(Stored items)
:::::
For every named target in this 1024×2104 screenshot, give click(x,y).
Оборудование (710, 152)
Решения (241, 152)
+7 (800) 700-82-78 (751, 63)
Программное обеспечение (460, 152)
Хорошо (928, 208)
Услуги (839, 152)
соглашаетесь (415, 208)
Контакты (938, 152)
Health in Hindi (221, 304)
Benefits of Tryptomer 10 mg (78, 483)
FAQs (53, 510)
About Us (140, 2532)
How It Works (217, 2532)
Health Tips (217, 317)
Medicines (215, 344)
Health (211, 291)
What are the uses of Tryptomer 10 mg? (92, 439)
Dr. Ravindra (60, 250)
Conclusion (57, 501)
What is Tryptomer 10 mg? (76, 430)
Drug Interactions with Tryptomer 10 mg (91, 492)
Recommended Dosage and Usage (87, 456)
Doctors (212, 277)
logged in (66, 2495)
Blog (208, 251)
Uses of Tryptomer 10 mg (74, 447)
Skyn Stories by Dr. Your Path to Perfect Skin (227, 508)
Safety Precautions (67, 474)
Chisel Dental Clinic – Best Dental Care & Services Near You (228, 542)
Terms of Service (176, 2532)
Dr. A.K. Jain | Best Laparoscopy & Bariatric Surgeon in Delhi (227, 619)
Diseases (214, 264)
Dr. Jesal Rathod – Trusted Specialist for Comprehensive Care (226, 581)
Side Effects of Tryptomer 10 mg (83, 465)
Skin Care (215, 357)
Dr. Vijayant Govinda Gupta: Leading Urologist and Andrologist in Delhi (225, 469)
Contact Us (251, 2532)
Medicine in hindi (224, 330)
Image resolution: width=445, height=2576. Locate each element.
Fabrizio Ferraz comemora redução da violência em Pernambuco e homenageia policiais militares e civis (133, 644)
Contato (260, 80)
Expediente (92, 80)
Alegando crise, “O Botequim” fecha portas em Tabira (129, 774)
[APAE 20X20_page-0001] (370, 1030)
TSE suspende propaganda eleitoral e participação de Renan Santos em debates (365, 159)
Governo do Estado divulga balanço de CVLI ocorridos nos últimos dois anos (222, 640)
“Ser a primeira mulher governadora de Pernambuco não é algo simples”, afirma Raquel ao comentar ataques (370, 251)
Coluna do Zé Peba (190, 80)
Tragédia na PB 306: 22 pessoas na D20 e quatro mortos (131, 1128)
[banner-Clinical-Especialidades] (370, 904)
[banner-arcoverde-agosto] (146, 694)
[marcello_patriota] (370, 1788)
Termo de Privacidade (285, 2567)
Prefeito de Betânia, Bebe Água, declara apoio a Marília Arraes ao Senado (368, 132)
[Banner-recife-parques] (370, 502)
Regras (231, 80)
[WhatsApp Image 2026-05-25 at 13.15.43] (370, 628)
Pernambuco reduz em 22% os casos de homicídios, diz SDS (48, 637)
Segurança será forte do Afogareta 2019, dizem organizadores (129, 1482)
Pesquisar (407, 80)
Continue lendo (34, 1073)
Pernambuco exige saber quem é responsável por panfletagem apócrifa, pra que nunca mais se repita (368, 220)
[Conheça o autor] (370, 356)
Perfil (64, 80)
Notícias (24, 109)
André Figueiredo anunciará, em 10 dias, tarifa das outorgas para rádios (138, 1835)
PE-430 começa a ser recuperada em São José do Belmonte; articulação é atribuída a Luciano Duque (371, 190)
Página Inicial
:::::
> **Instructions for the task**: Filter the preceding entries down to the lines with "Care".

> **Task result**:
Chisel Dental Clinic – Best Dental Care & Services Near You (228, 542)
Dr. Jesal Rathod – Trusted Specialist for Comprehensive Care (226, 581)
Skin Care (215, 357)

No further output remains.